In this prospective, single-centre pharmacokinetic (PK) study, 24 healthy volunteers equally divided into two groups received four doses of either 600 mg ceftaroline fosamil or 2000/500 mg ceftazidime/avibactam as intravenous infusions over 2 h at 8 h intervals for 4 doses. Plasma samples were obtained on both study days and CSF was sampled once per subject at either 2 h, 4 h or 8 h after the start of the last infusion via lumbar puncture. PK data were analysed using non-compartmental analysis, as well as using a population PK modelling approach. Monte Carlo simulations were performed to calculate probability of PK-pharmacodynamic (PK-PD) target attainment.

Results

Two-compartment models described the plasma PK data for all three compounds. The ratios between the estimated distribution clearances into and out of the CSF were 0.021, 0.083 and 0.071 for ceftaroline, ceftazidime and avibactam, respectively, indicating limited CSF penetration.

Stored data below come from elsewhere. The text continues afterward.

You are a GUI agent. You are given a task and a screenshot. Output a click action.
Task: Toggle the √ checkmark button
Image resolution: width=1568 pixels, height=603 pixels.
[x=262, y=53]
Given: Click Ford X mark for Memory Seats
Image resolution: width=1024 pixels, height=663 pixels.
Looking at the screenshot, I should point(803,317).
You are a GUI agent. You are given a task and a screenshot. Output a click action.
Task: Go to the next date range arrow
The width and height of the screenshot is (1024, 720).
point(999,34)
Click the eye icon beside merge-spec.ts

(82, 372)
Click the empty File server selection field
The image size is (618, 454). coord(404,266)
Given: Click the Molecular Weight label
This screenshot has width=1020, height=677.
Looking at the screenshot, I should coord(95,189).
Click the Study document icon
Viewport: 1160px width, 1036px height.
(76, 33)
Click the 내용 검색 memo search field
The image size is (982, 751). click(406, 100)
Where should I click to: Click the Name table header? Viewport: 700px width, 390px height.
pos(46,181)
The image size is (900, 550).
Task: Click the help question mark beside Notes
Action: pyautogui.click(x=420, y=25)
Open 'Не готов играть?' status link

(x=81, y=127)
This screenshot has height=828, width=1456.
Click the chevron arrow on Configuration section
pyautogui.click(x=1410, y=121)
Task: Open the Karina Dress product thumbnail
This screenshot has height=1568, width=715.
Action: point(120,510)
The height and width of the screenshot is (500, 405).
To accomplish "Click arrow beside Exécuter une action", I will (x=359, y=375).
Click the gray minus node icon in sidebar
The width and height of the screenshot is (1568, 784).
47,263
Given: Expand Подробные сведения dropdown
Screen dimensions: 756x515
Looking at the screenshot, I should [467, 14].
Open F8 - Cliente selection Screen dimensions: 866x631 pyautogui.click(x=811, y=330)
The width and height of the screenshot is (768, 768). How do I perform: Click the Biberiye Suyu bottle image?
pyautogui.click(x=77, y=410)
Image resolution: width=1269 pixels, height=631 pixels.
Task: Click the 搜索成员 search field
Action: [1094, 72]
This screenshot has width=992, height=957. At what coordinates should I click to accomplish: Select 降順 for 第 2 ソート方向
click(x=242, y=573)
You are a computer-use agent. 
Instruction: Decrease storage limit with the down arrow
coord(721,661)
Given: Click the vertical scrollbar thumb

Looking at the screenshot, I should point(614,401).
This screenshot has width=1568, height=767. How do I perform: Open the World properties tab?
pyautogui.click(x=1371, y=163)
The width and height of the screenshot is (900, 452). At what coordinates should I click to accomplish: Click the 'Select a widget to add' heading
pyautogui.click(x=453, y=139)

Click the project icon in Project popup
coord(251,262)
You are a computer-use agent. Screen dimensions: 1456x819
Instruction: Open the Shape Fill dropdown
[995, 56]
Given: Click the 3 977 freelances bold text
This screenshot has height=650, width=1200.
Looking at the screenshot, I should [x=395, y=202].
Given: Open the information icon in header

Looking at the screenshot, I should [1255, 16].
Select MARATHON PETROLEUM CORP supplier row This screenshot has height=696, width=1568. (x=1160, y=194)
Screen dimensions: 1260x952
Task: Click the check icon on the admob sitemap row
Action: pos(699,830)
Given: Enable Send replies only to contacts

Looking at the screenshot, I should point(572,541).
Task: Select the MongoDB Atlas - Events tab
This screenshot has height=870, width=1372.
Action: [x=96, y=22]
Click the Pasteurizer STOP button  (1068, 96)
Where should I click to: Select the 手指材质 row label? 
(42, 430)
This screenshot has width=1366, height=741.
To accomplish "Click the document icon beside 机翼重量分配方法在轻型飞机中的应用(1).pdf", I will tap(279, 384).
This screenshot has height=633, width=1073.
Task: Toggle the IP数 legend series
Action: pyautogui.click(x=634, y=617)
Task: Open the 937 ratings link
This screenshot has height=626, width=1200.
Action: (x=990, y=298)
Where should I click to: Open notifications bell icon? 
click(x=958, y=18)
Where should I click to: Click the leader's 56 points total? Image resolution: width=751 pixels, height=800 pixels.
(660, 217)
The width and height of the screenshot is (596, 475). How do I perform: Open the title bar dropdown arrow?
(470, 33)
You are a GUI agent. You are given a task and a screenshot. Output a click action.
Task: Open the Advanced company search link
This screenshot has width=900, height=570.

Ceftaroline and ceftazidime PK-PD targets were not attained in CSF for minimum inhibitory concentrations around commonly used susceptibility breakpoints, but exposure appears sufficient to treat several pathogens commonly causing CNS infections. Avibactam concentrations were well below reported threshold concentrations that are required for activity.

Conclusion

In healthy subjects, ceftaroline, ceftazidime and avibactam poorly distribute to CSF. Nonetheless, CSF exposure of both cephalosporins might be sufficient to cover certain, but not all, pathogens causative of CNS infections.